Celsius Founder Alex Mashinsky Gets 12 Years in Prison—Another Crypto CEO Bites the Dust
Another day, another crypto king dethroned. Alex Mashinsky—the once-celebrated founder of bankrupt crypto lender Celsius—just got slapped with a 12-year sentence for fraud. The verdict? A brutal reminder that ’trust us, we’re decentralized’ doesn’t hold up in court.
Prosecutors painted Mashinsky as the architect of a $4.7B house of cards, luring retail investors with promises of 17% yields while allegedly hiding Celsius’ insolvency. Sound familiar? It’s the same playbook we saw with Bankman-Fried—except this time, the judge wasn’t buying the ’math is hard’ defense.
Meanwhile, Celsius creditors are still waiting for their crumbs. The platform’s bankruptcy plan promises partial repayments… in crypto, naturally. Because nothing says ’making investors whole’ like paying them back in the very thing that vaporized their savings.
So here’s the real lesson: When a CEO starts pitching yield like a late-night infomercial, maybe—just maybe—it’s time to check the fine print. Or better yet, remember that in crypto, the only thing growing faster than token prices is the prison population of its founders.
Prosecutors Demanded 20 Years, Calling Mashinsky’s Actions Deliberate and Dishonest
Mashinsky, 59, pleaded guilty in December to two counts of fraud. Prosecutors had urged the court to impose a 20-year sentence, calling him “unrepentant” and accusing him of downplaying his misconduct after entering a guilty plea.
BREAKING: Celsius founder, Alex Mashinsky, sentenced to 12 years in prison pic.twitter.com/kwwvgvQHZh
In contrast, his attorneys requested a one-year sentence, claiming he had accepted responsibility and that the company’s failure stemmed from wider market turmoil.
Judge Koeltl rejected that argument and delivered a sentence that reflected the scale of the deception.

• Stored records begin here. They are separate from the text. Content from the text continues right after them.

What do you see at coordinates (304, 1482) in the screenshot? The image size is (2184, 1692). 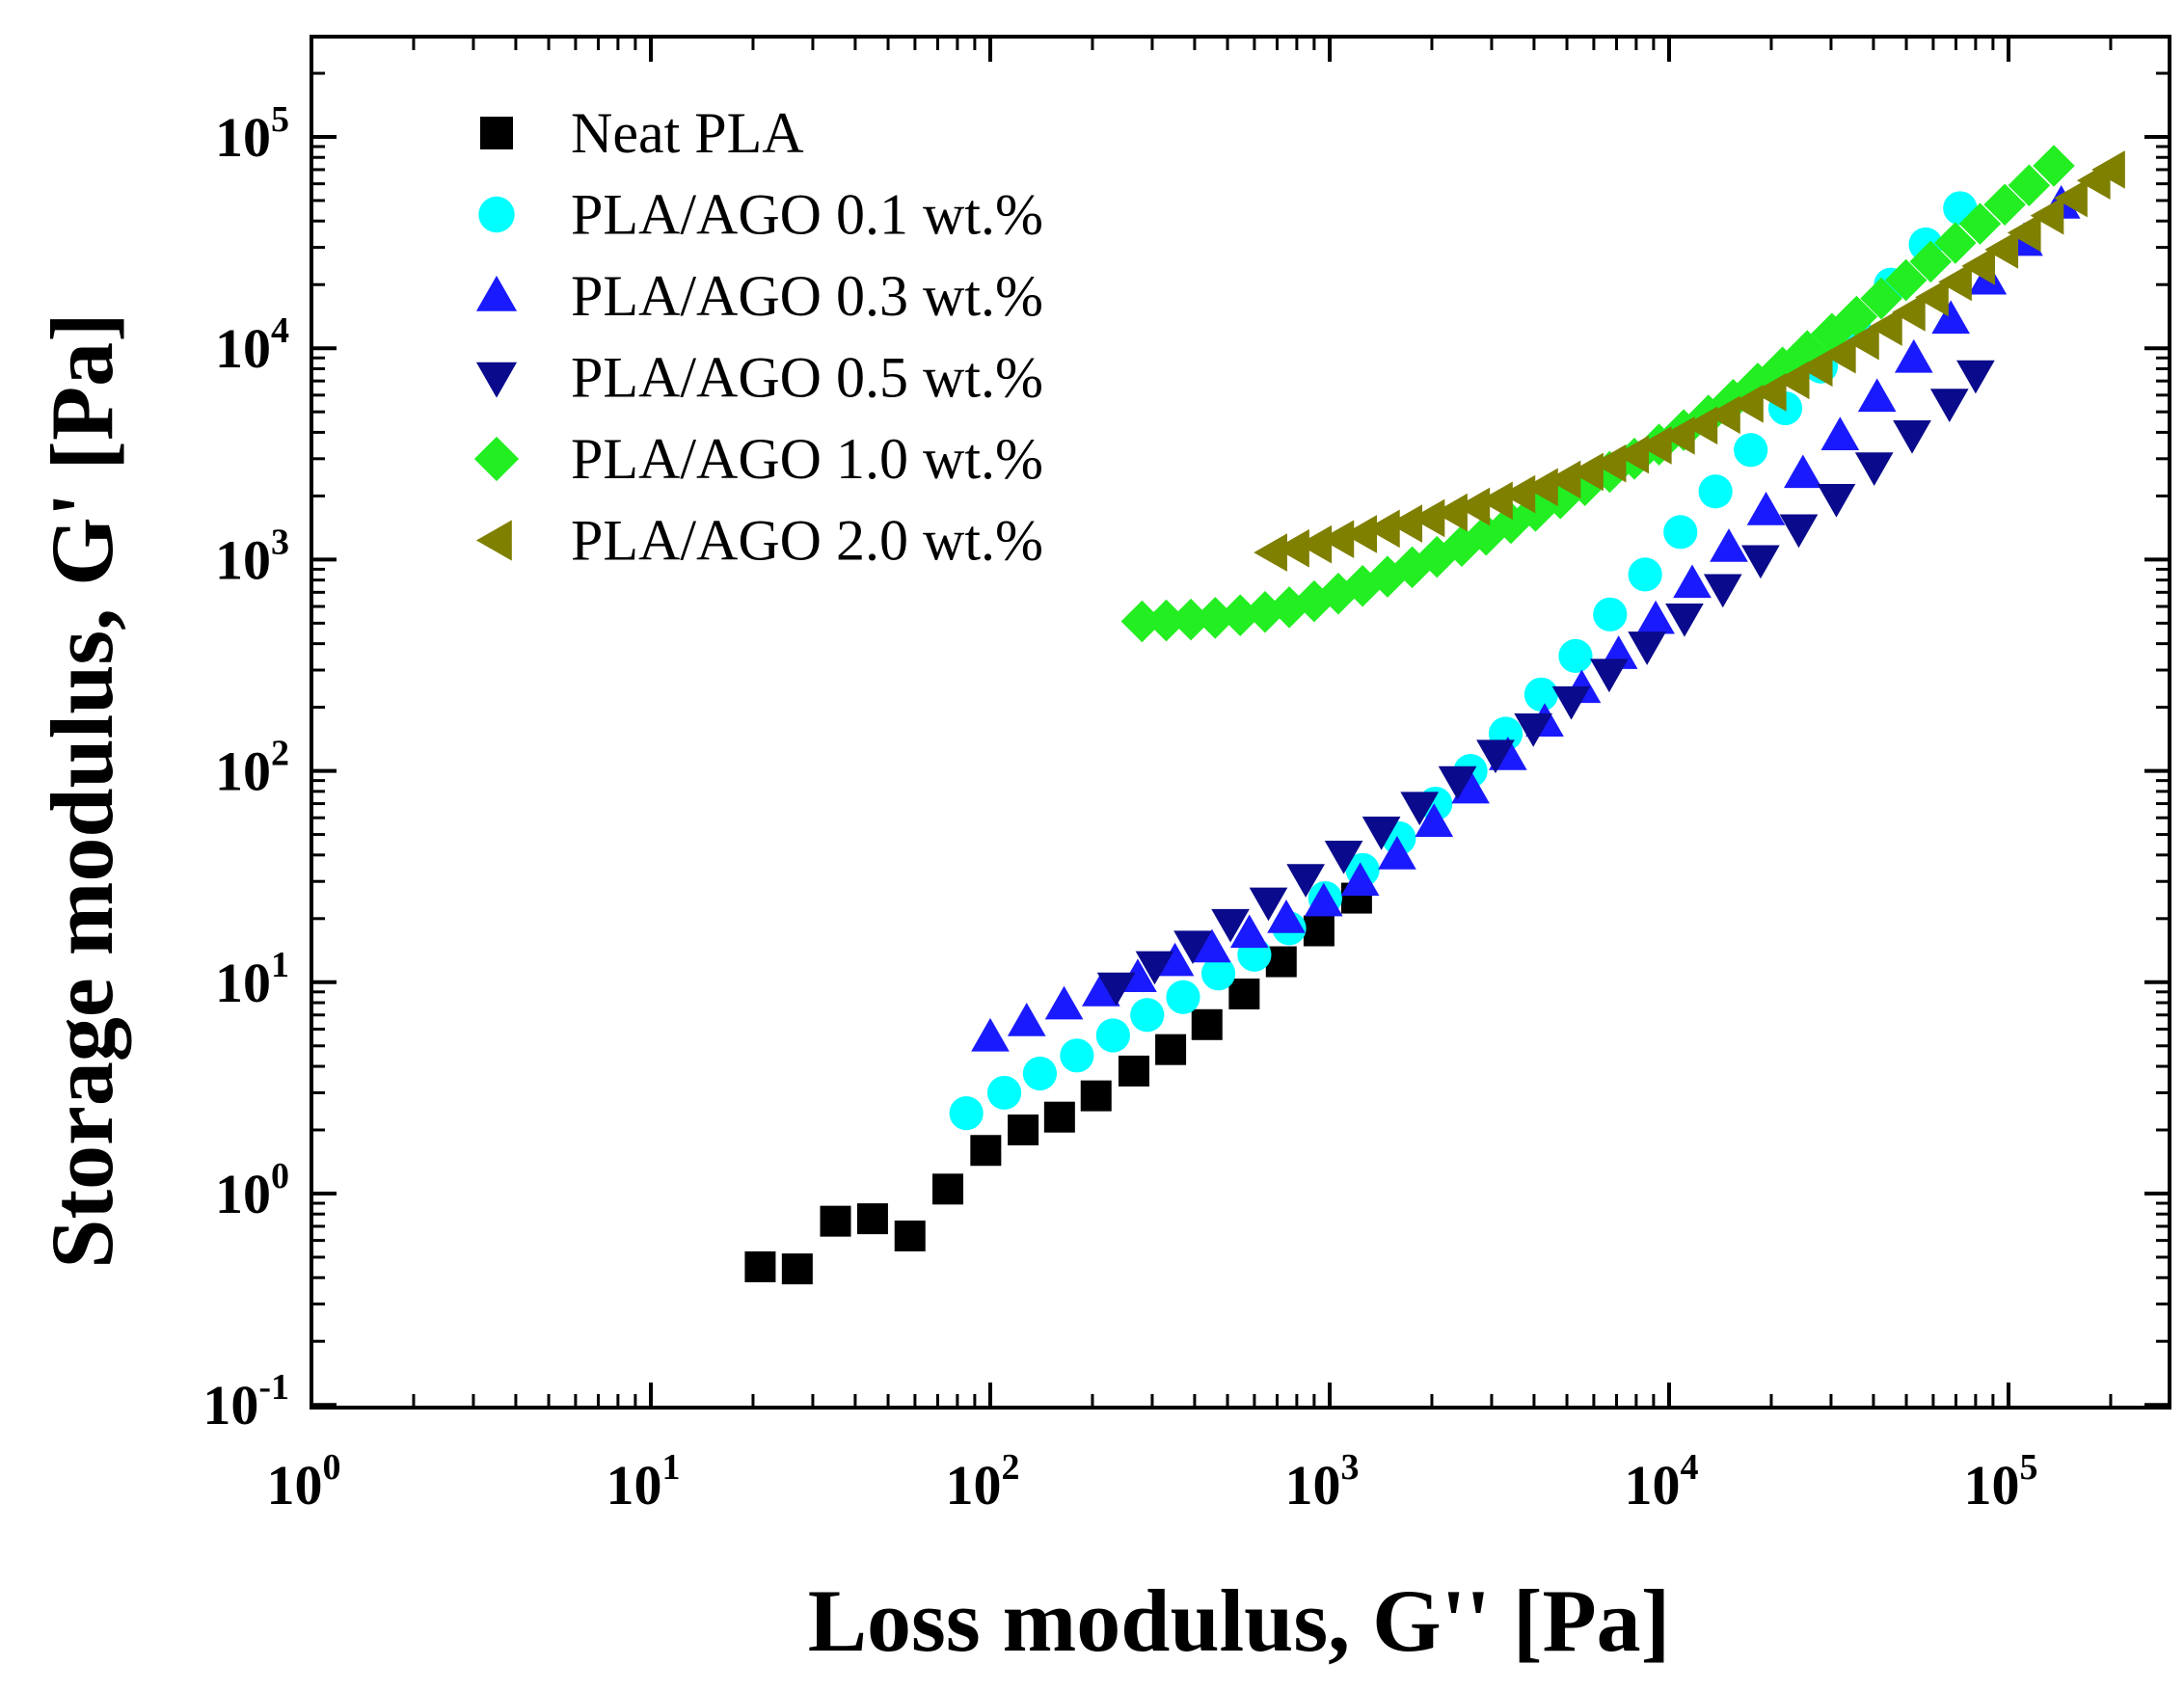 I see `x-tick-label: 10⁰` at bounding box center [304, 1482].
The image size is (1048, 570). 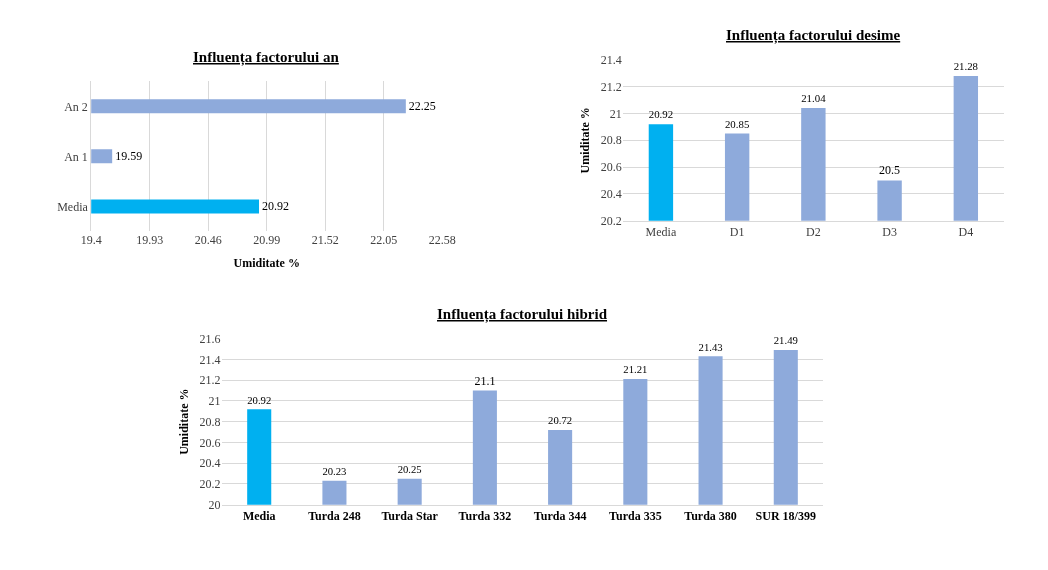 I want to click on x-tick-label: Turda 335, so click(x=636, y=516).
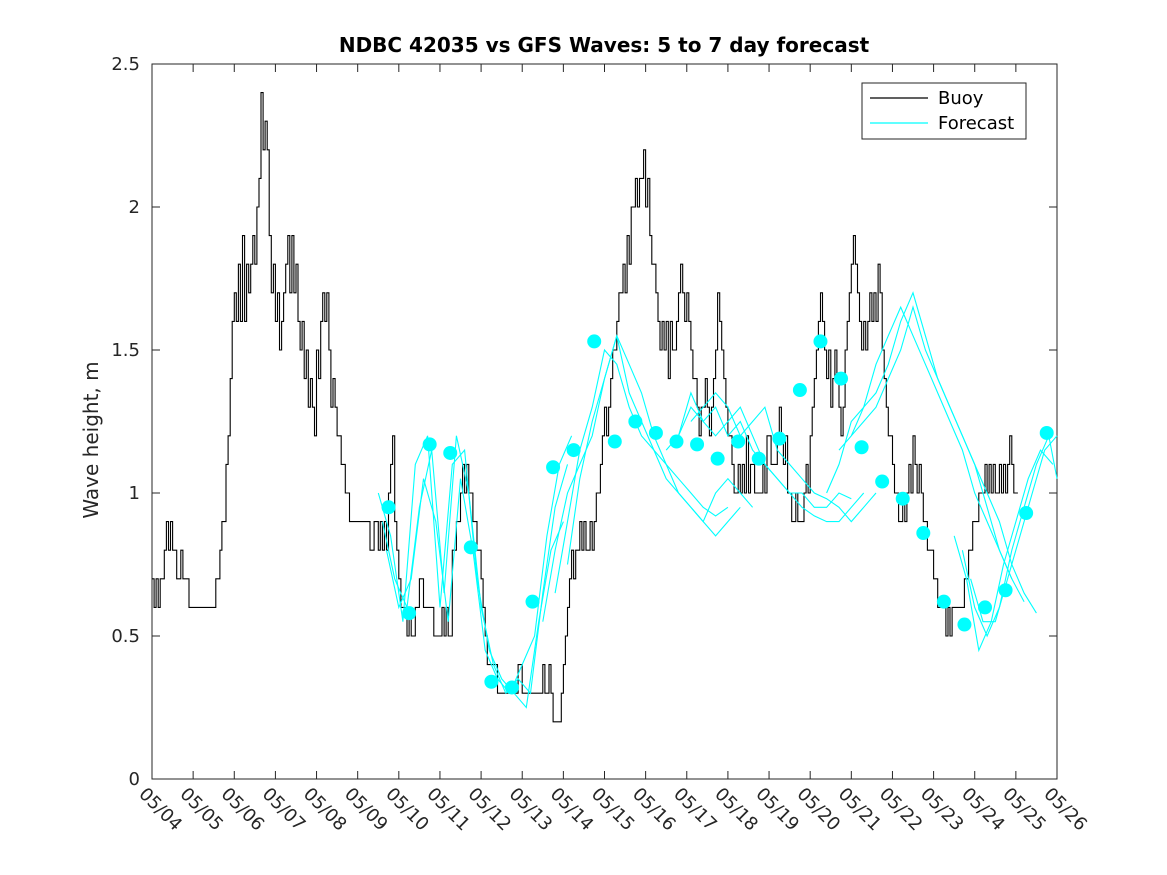  Describe the element at coordinates (126, 350) in the screenshot. I see `y-tick-label: 1.5` at that location.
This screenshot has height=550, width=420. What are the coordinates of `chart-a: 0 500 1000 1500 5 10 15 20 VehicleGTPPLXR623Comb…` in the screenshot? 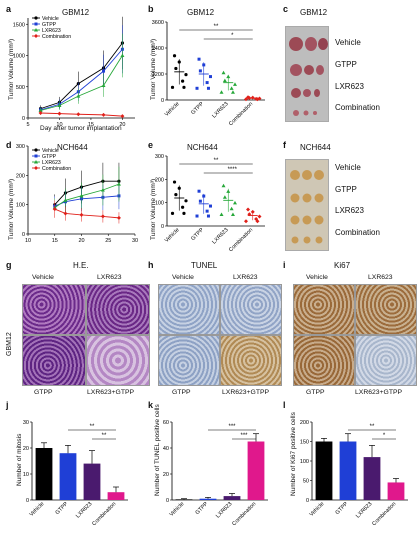 It's located at (74, 72).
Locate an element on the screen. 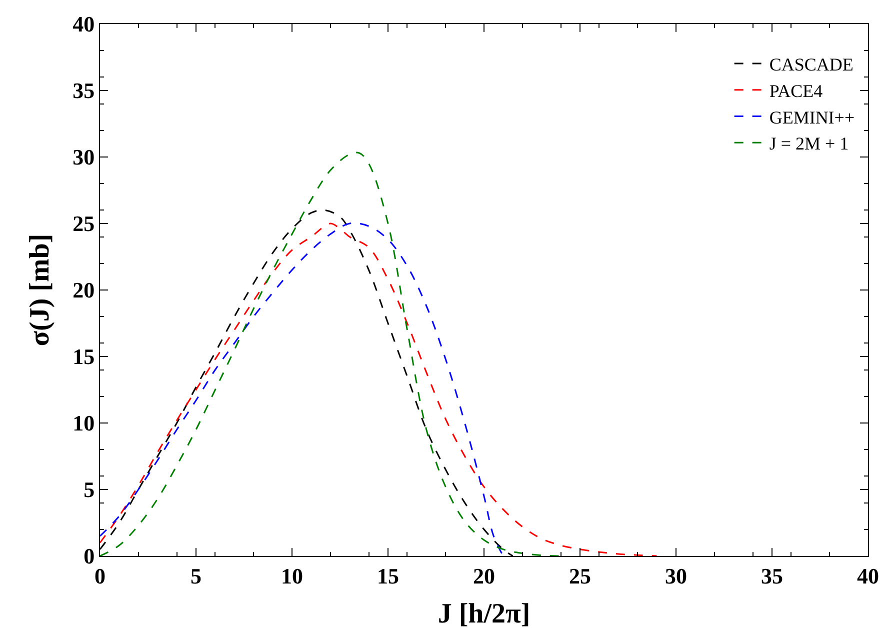  x-tick-label: 25 is located at coordinates (580, 576).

Celsius Claimed to Disrupt Banks, but Met Its End in a Classic Bank Run
Founded in 2017, Celsius positioned itself as a people-first alternative to traditional banks, offering unusually high yields on crypto deposits. Customers could earn double-digit returns by allowing Celsius to lend their assets to institutions. The business attracted billions in crypto deposits, but cracks emerged when the broader market began to falter in mid-2022.
As crypto prices fell and a series of scandals rattled investor confidence, Celsius customers rushed to withdraw their funds. The firm was unable to meet the demand. In June 2022, it froze withdrawals and filed for Chapter 11 bankruptcy the following month, revealing a massive hole in its finances.
Celsius Used Investor Money to Prop Up Token and Pay Promised Returns
Prosecutors accused Mashinsky of knowingly misleading customers about how SAFE and profitable Celsius really was. They said he directed employees to use customer deposits to pay the high yields the company had promised. At the same time, Celsius was quietly making risky, unsecured loans behind the scenes.
In addition, Mashinsky misled investors about the company’s crypto reserves. He also falsely claimed he was not selling his personal CEL token holdings. According to prosecutors, Celsius manipulated the token’s price to maintain the illusion that the company was financially strong.
Mashinsky ultimately admitted to lying about Celsius’s financial health to attract Bitcoin deposits and misleading CEL token investors about the token’s value and his personal stake. His sentencing follows the 25-year prison term handed to former FTX CEO Sam Bankman-Fried, who is currently appealing his conviction.